Phelan-McDermid Syndrome (PMS) is a rare neurodevelopmental condition caused by a chromosome 22q13.3 deletion. Individuals have mild to profound learning disabilities and 70-80% also have autism spectrum disorder (ASD). Little is known about the shared cognition of PMS and ASD or individual differences within PMS.
Objectives:
To investigate three early processes often disrupted in ASD; spontaneous social attention, biological motion, and visual attention shifting. First, we examined mean group differences and individual variability. Second, we used hierarchical clustering to identify subgroups based on performance profiles across domains. Third, we investigated the relationship between neurocognitive performances, ASD symptoms, and developmental delay.
Methods:
22 PMS (2-19 years), 27 ASD (2-19 years) and 28 typically developing (TD) individuals (1.6-6 years) completed a series of eye-tracking (ET) and behavioural tasks. Spontaneous social attention was measured with a face pop-out ET task and a social orienting behavioural task. Biomotion was measured using a point-light display ET task, and visual attention shifting (disengagement time) with the Gap Overlap (ET) task. Autistic symptoms were assessed in PMS and ASD using the ADOS and ADI-R, and level of adaptive function for all using the Vineland Adaptive Behaviour Scale. Non-verbal mental age (NVMA) was estimated using developmentally appropriate tests. Developmental delay was calculated as chronological age/NVMA.
Results:
Social orienting differed by group (F(2,66) = 7.298, p = .001), with a higher percentage of orienting to social versus object sounds in TD (p = .001) and ASD (p = .001) versus PMS. 59% of PMS participants showed preference for social orienting, 12% for object orienting, 18% had no preference, and 12% did not orient to either stimuli. Social orienting was positively related to social adaptive functioning (r(63) = .438, p < .001) across groups, and negatively to ASD symptom severity in PMS (r(17) = -.620, p = .008).

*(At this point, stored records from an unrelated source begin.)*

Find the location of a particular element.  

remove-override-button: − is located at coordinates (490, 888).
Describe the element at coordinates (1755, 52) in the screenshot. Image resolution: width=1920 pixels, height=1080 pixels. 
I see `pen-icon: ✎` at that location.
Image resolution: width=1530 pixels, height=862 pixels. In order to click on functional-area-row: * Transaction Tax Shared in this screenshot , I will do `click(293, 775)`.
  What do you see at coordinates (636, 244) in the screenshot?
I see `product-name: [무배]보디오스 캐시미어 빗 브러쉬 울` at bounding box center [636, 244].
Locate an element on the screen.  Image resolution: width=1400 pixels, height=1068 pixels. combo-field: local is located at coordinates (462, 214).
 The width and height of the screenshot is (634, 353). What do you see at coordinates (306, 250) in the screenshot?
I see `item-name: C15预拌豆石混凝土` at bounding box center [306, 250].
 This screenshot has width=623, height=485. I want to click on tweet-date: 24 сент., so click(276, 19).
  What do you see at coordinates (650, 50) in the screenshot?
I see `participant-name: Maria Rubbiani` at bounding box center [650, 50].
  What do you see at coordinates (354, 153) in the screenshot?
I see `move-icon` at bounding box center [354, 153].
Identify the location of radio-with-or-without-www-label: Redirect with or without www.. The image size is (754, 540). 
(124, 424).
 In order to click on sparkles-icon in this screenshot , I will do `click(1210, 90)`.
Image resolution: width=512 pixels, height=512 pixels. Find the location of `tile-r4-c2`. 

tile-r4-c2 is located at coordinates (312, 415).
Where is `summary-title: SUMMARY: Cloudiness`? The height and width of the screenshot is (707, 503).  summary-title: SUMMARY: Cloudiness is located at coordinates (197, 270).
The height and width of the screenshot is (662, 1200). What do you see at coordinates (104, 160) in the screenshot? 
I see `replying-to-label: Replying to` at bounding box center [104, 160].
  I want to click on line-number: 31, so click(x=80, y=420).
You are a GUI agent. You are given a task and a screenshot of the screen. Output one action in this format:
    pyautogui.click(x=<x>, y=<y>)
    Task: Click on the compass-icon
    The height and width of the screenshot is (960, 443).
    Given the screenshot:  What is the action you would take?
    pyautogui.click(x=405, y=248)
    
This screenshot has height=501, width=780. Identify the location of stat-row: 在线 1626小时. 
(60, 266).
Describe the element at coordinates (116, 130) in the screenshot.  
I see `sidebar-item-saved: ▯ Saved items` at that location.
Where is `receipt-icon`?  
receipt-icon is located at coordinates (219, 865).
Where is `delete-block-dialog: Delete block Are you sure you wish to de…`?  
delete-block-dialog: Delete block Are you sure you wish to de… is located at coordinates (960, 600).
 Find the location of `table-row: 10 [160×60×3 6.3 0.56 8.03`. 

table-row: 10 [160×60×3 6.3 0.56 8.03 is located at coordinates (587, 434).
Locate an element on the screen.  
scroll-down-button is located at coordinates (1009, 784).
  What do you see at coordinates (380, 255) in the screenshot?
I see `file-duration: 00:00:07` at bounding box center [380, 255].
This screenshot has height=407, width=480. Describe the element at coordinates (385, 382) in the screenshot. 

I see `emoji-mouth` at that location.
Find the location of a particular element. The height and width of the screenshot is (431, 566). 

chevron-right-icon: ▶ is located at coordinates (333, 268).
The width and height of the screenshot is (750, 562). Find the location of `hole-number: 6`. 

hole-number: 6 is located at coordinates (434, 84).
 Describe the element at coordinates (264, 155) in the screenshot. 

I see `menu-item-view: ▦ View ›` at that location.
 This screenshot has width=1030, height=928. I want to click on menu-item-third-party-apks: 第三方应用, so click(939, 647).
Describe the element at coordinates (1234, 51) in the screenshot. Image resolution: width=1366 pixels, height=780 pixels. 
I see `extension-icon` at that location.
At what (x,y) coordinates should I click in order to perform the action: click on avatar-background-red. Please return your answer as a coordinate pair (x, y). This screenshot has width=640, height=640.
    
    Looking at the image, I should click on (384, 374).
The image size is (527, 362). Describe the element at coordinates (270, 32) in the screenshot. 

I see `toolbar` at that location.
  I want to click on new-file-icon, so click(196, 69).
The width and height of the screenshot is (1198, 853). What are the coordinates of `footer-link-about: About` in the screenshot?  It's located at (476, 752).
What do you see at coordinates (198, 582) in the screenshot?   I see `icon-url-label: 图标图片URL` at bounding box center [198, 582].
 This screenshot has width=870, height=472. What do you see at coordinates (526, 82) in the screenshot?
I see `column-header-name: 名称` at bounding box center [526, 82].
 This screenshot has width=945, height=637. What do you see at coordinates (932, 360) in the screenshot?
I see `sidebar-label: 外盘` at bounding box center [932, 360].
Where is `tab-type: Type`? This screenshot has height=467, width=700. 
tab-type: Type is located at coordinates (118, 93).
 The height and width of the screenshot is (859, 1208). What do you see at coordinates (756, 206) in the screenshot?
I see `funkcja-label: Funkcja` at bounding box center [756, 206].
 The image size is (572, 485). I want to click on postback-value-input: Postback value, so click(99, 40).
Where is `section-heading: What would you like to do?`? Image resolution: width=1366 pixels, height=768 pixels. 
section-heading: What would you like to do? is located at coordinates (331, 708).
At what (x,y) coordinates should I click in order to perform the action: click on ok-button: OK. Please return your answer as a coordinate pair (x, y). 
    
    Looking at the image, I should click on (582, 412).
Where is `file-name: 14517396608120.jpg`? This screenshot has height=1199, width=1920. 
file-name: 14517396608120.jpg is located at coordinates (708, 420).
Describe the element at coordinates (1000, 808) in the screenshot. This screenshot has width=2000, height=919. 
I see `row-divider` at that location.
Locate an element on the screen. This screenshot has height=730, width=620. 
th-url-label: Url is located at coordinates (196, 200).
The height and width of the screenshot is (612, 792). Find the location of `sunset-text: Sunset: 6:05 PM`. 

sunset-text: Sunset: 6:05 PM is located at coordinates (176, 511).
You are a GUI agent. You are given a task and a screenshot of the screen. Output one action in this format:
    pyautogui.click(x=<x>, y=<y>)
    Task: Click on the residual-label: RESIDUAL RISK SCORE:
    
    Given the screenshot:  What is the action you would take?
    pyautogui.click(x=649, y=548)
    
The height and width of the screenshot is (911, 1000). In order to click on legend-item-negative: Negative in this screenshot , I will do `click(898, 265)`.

Face pop-out effect (i.e., first look to face in >50% of trials) (45% in PMS, 43% in ASD, and 55% TD) and preference for Biomotion (PMS and ASD 53%, TD 57%) did not differ between groups, but 88% (6/7) of PMS had longer disengagement times than the average ASD or TD individual.
Hierarchical clustering applied to 40 participants with data across all tasks revealed 3 clusters (stability of >.75 after 1,000 bootstraps). Cluster 1 (3 PMS, 3 ASD, and 4 TD) contained the longest disengagement times on average, cluster 2 (1 PMS, 8 ASD, and 5 TD) the highest social attention/orienting preference, and cluster 3 (1 PMS, 2 ASD and 13 TD) the fastest disengagement and lowest social attention. Cluster 1 had on average the lowest NVMA, highest ASD symptom severity and lowest social adaptive functioning. Cluster 2 had the most developmental delay and cluster 3 had the least developmental delay and highest social adaptive functioning.
Conclusions:
PMS individuals performed similarly to ASD on ET tasks of social attention but had lower rates of social orienting relating to ASD symptom severity, and longer disengagement times. No performance profile distinguished ASD and PMS groups as individual performance varied within both groups.